W Polsce działa około 800 szpitali, które posiadają około 220 tysięcy łóżek, co daje blisko 6 łóżek szpitalnych na tysiąc mieszkańców. Jest to jeden z najwyższych wskaźników w Europie.
Koszty działania podmiotów leczniczych to przede wszystkim: koszty personelu (ok. 52%), koszty usług zewnętrznych, w tym żywienia pacjentów (ok. 24%), koszty materiałów (ok. 18%), koszty amortyzacji infrastruktury (ok. 4%), koszty zarządu i administracji (ok. 2%) – podkreślają twórcy raportu. - Tak naprawdę o tym ile będą wynosić koszty leków i materiałów opatrunkowych decydują trzy elementy: standaryzacja i planowanie zakupów oraz odpowiedni wolumen, o który przy mniejszym szpitalu jest trudniej, a pojawia się w przypadku grupy zakupowej. Te dwa pierwsze elementy można wdrożyć już na poziomie samego szpitala – mówi Mariusz Ignatowicz, partner PwC. Dodaje, że nie chodzi tylko o wspólne zakupy. - Często jest to kwestia zaplanowania zakupów (np. unikania częstych, „impulsowych” dostaw).
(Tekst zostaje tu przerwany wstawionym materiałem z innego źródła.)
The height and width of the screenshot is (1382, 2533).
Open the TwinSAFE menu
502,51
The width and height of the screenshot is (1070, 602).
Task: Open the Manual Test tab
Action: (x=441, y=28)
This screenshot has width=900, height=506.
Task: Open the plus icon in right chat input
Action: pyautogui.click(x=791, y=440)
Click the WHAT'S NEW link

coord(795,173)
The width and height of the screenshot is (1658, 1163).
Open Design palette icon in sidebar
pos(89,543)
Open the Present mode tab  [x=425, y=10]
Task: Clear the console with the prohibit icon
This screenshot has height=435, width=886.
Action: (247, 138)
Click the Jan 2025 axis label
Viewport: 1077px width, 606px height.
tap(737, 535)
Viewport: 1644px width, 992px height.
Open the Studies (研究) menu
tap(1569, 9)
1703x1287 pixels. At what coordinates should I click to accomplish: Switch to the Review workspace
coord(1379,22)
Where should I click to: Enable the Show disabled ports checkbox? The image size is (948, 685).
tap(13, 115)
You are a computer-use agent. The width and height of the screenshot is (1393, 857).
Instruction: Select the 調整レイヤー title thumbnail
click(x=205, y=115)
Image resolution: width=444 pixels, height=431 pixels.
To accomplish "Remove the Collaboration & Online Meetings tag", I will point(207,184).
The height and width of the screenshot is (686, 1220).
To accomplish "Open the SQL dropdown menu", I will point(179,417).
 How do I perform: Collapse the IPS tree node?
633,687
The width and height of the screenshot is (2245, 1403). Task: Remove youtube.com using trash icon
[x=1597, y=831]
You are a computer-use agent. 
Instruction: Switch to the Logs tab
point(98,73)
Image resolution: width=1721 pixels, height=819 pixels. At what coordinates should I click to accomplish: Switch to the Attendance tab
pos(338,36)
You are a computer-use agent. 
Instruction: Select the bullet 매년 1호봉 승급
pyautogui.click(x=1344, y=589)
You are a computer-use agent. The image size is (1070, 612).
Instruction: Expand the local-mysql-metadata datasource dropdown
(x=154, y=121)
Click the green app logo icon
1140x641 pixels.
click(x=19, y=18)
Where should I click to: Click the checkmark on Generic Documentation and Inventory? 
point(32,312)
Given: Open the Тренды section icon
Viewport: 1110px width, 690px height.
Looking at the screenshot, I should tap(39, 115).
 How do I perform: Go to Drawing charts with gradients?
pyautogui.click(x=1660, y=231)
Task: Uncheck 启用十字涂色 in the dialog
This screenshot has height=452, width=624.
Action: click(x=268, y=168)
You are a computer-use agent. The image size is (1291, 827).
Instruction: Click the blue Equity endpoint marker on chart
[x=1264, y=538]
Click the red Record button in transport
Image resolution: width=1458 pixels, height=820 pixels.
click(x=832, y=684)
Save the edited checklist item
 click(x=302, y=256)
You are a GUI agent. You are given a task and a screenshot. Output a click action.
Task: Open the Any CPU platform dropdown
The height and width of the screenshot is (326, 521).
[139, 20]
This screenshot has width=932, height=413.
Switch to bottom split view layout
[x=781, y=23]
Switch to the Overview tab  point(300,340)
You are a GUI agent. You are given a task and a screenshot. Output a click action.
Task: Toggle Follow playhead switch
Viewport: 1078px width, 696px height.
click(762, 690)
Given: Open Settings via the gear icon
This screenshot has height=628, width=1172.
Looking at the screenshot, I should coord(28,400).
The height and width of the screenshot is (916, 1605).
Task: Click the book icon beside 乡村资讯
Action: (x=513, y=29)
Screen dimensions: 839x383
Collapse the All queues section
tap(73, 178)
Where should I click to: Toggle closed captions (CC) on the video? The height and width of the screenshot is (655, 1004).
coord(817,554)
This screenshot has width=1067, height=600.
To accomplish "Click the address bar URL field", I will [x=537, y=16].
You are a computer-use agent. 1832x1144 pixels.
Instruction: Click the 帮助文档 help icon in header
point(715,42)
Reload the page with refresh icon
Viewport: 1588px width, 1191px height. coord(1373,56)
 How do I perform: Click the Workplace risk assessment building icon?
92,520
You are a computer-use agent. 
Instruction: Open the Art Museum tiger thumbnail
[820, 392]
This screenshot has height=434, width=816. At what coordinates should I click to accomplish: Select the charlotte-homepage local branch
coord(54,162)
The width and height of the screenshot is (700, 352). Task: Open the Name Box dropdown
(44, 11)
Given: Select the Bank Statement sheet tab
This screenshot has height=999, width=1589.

Zakupom czy powstawaniu centrów usług i współdzieleniu niektórych funkcji sprzyjać może ekonomiczne myślenie właścicieli szpitali. – Właściciele, którzy będą chcieli uniknąć pokrywania strat szpitali, mogą próbować wymusić działania, które będą pobudzać efektywność szpitala. Efektywność w tym wypadku to ograniczenie kosztów, a kosztami zakupów zewnętrznych najłatwiej zarządzić. Bo optymalizacja kosztów zatrudnienia, która też jest niezbędna, to już kwestia wymagająca większego wysiłku i społecznie bardzo delikatna – podkreśla Ignatowicz.
Uzyskanie korzyści skali w obszarach takich jak wspólne zakupy, centralizacja IT, centralizacja administracji oraz funkcji wsparcia – umożliwia uzyskanie oszczędności kosztowych rzędu 10-15% rocznie (przy budowie grup składających się z 10-20 podmiotów, przy większych grupach te oszczędności jeszcze rosną).